Il existe cependant plusieurs entreprises qui livrent des paniers de fruits et légumes bio à domicile. Une stratégie d’approvisionnement que nous pratiquions depuis plusieurs années en France grâce à divers sites internet.
En arrivant à Montréal, nous avons constaté avec joie que ce type de sites existait également et qu’il était possible de commander en ligne sa livre de patates ou son kilo de carottes. Organics, of course. Ce que nous faisons depuis, par quinzaine, avec le site Le Jardin des Anges.
Jusqu’à la mi-octobre, nous avons donc réceptionné chaque jeudi matin nos fruits et légumes sur le pas de la porte sans rien trouver à y redire. A l’automne, nous avons commencé à regarder avec circonspection le raisin bio de Californie mais l’avons mangé en oubliant assez vite qu’il avait parcouru 4 000 km pour venir jusqu’à Montréal.
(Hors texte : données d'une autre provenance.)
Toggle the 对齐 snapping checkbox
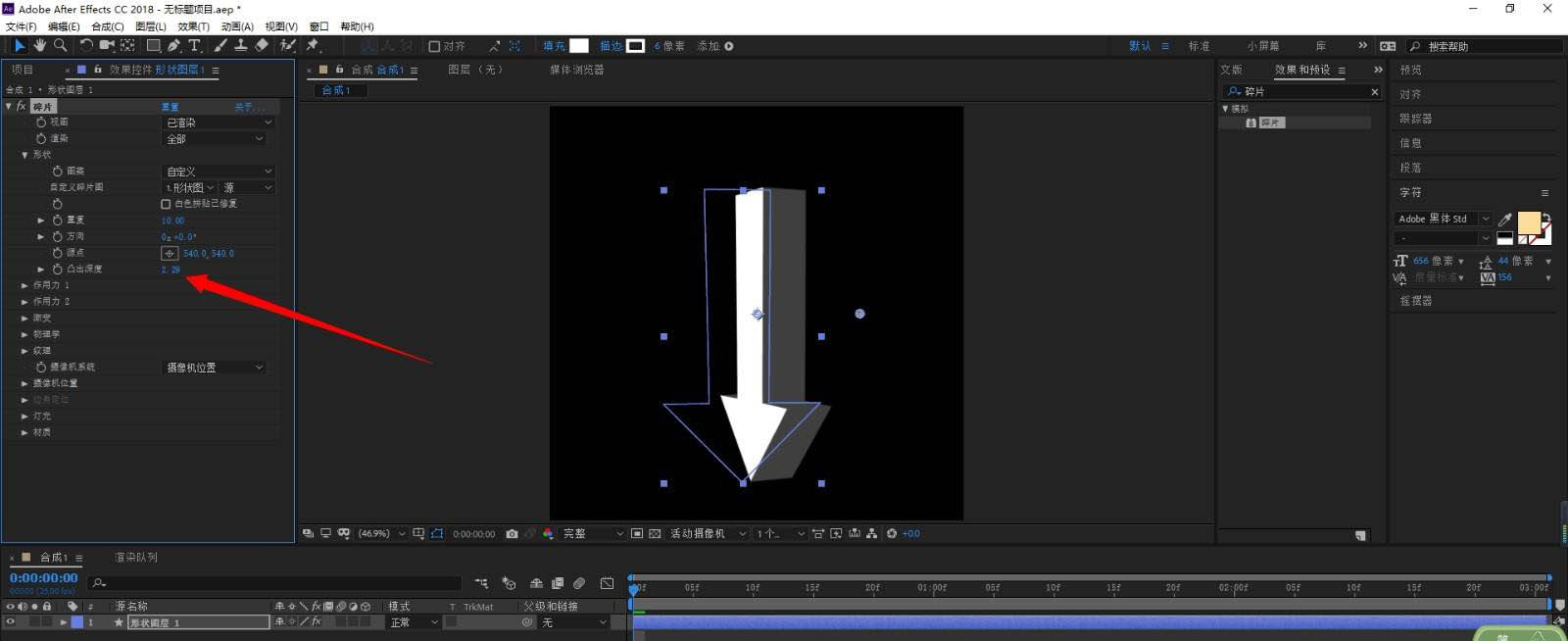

A l’approche de l’hiver, nous avons ressorti un livre de 500 recettes autour de la pomme, en prévision. Mais l’avons finalement remis sur l’étagère lorsque sont arrivés pêle-mêle dans les semaines qui ont suivi:
- des bananes du Honduras (3 700 km),
- des mangues du Pérou (6 500 km),
- du raisin américain encore (4 000 km), et…
- des mandarines d’Espagne (5 500 km)
Curieusement, ce sont les mandarines espagnoles qui ont déclenché chez nous une vague bien réelle de scepticisme alors même que les mangues péruviennes ont parcouru 1 000 km de plus pour rejoindre le Québec. Au fond, je dois me sentir plus proche d’une mandarine espagnole que d’une manque péruvienne. Ce qui peut s’expliquer assez facilement par des origines géographiques quasi communes.
Cela dit, toutes bio qu’elles sont, ces tonnes de mandarines qui traversent l’Atlantique, forcément, ça pose question. Toute cette histoire est-elle bien développement durable ? Or, la notion en question s’appuie sur l’idée que nous serons capables, assez rapidement, de mettre en place de nouvelles formes d’organisation sociale et technique afin d’assurer notre développement sans entraver les possibilités de développement des générations futures.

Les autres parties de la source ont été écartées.